The quest for unusual signs and indications of life on the planet, Mars has been going on for a significant amount of time now. The recent detection of Mars’s three most powerful quakes known as of now by NASA’s Mars InSight lander has created a spur in the space industry.
On 25 August, InSight sensed two quakes, at magnitude 4.1 and 4.2. On 18 September another quake of magnitude 4.2 was detected.
“Even after more than two years, Mars seems to have given us something new with these two quakes, which have unique characteristics,” said planetary geophysicist Bruce Banerdt of NASA’s Jet Propulsion Laboratory.
InSight lander has been on the surface of Mars since 2018 to detect any developments of this sort. Ever since then, valuable pieces of information have been coming in from the source.
At first, direct detection of marsquakes was discovered. It was a breakthrough because, before that, Mars had been considered geologically dead. When acoustic waves bounce around inside Mars and travel through materials of different densities, the resulting signals can be analyzed to determine the nature and location of those materials. This is how scientists map Earth’s interior as well. This is what helped the researchers say that Mars has a larger-than-expected, low-density liquid core.
Owing to the recent quakes, it is determined that the region was tectonically and volcanically active recently, i.e., within the last 10 million years. Another region, – Valles Marineris was seen to be showing signs of volcanic activity. It is a massive canyon system that gouges a 4,000-kilometer path across the face of Mars. The center of this system is 9,700 kilometers from InSight.

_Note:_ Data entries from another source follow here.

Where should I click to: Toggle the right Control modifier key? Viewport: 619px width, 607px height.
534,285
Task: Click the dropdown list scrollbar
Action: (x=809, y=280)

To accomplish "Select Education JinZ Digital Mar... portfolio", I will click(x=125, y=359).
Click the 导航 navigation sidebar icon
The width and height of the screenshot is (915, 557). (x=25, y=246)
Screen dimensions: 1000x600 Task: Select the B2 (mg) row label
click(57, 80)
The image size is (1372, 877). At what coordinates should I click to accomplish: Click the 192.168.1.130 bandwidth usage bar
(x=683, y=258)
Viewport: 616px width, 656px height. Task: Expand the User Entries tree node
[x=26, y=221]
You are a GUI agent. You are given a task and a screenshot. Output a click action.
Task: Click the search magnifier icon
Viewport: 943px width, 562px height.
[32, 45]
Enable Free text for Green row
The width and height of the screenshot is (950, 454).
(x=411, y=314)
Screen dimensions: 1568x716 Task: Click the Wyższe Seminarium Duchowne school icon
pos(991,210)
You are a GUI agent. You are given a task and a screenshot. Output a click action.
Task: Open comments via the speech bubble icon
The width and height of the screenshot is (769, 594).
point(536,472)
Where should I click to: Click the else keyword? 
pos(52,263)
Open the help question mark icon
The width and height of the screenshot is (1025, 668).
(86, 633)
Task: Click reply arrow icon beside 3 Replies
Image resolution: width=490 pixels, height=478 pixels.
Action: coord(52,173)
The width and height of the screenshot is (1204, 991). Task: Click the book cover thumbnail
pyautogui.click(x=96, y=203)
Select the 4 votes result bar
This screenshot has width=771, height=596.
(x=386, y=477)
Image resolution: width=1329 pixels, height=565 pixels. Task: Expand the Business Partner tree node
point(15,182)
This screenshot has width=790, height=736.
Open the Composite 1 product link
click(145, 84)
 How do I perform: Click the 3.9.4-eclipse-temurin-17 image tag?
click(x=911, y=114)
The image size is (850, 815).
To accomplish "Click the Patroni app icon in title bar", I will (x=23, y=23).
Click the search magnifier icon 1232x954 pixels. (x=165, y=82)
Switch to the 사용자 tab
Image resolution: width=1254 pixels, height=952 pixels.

InSight experienced some issues with its burrowing instrument, the Mole, that helped it monitor heat flow. The Mole was pronounced dead earlier this year. It also went through power issues as the solar panels were covered in dust. However, it was astutely fixed by the scientists by trickling sand towards the panel on a windy day. The bigger particles got rid of the smaller ones.
“If we hadn’t acted quickly earlier this year, we might have missed out on some great science,” Banerdt said.